- [PASSAGE]:
=== Section Start ===

The Rise of Grocery E-commerce and Returns



Grocery e-Commerce as a temporary change…

As a global pandemic and quarantine swept the world, consumers fled to grocery stores to stock up on essentials. Then ensued the shortage of items like toilet paper and hand sanitizer, and purchases of items such as fresh produce spiked by as much as 600%. As quarantine regulations went into effect, shoppers started opting for online grocery orders rather than going into the physical stores, creating a surge in grocery e-commerce. So much so that Instacart—the San Francisco-based grocery delivery service—had a sales increase of 55% in the month of May; a 30% increase from February that has allowed it to secure a $225 million in new funding to scale its operations. 

The future of grocery e-commerce 

So, what does this translate to in the grocery e-commerce landscape? As it turns out, about $38 billion. In 2019, online grocery orders increased by 22% and accounted for about 2.6% of U.S. food and beverage retail sales. But recent figures show that in light of the pandemic and consumer purchase shifts, these same orders are expected to surge to about 40% in 2020, bringing the projected growth in online grocery purchases to 3.5%—or roughly $38 billion.

=== Section End ===

- [DATA]:
=== Section Start ===

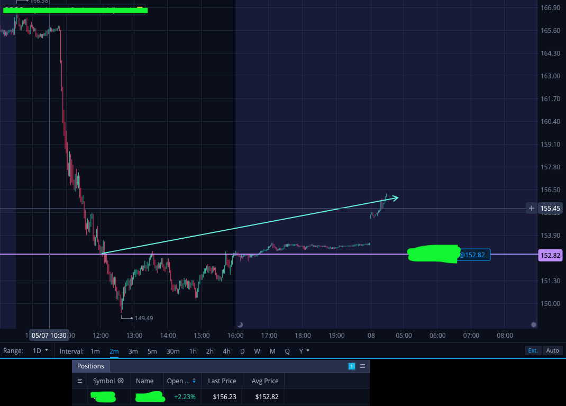Screen dimensions: 566x406
Task: Click the sun icon at the chart's lower right
Action: 534,324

=== Section End ===

- [EXERCISE AIM]:
Turn the paragraph in the grocery e-commerce passage that begins "So, what does this translate to" into a short list that keeps its main figures.

- [OUTPUT FOR THIS TASK]:
- The change in grocery e-commerce comes to about $38 billion.
- In 2019, online grocery orders rose 22% and made up about 2.6% of U.S. food and beverage retail sales.
- Because of the pandemic and shifts in consumer purchases, these orders are expected to surge to about 40% in 2020.
- This puts projected growth in online grocery purchases at 3.5%, or roughly $38 billion.